* DOCUMENT *

==============================

The same conclusions have also been reached by other tax authorities in academia..
[\\QUOTE]

From one of those that you quote,["To be certain, GAAP does not require companies to charge customers," said Gerard Carney, a spokesman for the Financial Accounting Standards Board (FASB), which updates and maintains GAAP standards for accounting. "Further, GAAP does not tell companies how to run their business," he wrote in an e-mail.]

He is misleading you in a very subtle way. When he says, GAAP does not 'require companies to charge customers' he is being very true and then you stopped listening because it supported your wrong theory. But his statement is true only because the ONLY other option is to hold the revenue of all of their MBP sales.

As for GAAP "not telling companies how to run their business" is also very misleading. He means that GAAP does not make the business or finanancial decisions for the company. But the choices that Apple can make are clearly defined by the RULES that the GAAP sets up. GAAP makes the rules - Apple makes the business decision of which method is used.

==============================

* SUPPLIED MATERIAL *
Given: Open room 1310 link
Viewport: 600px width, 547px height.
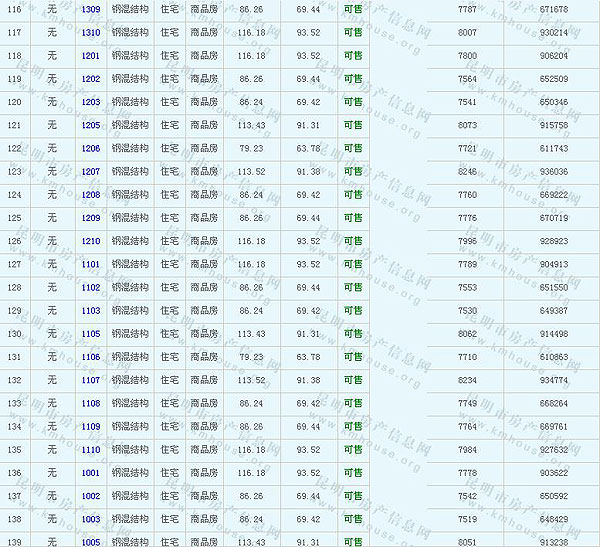Looking at the screenshot, I should point(91,32).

==============================

* SET OF TASKS *
**1)** In the forum post on GAAP, transcribe the stretch from "From one of" through "their MBP sales.".
**2)** Condense the paragraph of the GAAP forum post that begins "As for GAAP" into a shorter version that keeps its main points.
**3)** According to the GAAP forum post, what position does Gerard Carney hold?

* EXPECTED OUTPUTS *
**1)**
From one of those that you quote,["To be certain, GAAP does not require companies to charge customers," said Gerard Carney, a spokesman for the Financial Accounting Standards Board (FASB), which updates and maintains GAAP standards for accounting. "Further, GAAP does not tell companies how to run their business," he wrote in an e-mail.]

He is misleading you in a very subtle way. When he says, GAAP does not 'require companies to charge customers' he is being very true and then you stopped listening because it supported your wrong theory. But his statement is true only because the ONLY other option is to hold the revenue of all of their MBP sales.

**2)** The claim that GAAP does not tell companies how to run their business is misleading. It only means that GAAP does not make a company's business decisions for it. The choices open to Apple are defined by the rules GAAP sets up: GAAP makes the rules, and Apple decides which method to use.

**3)** He is a spokesman for the Financial Accounting Standards Board (FASB).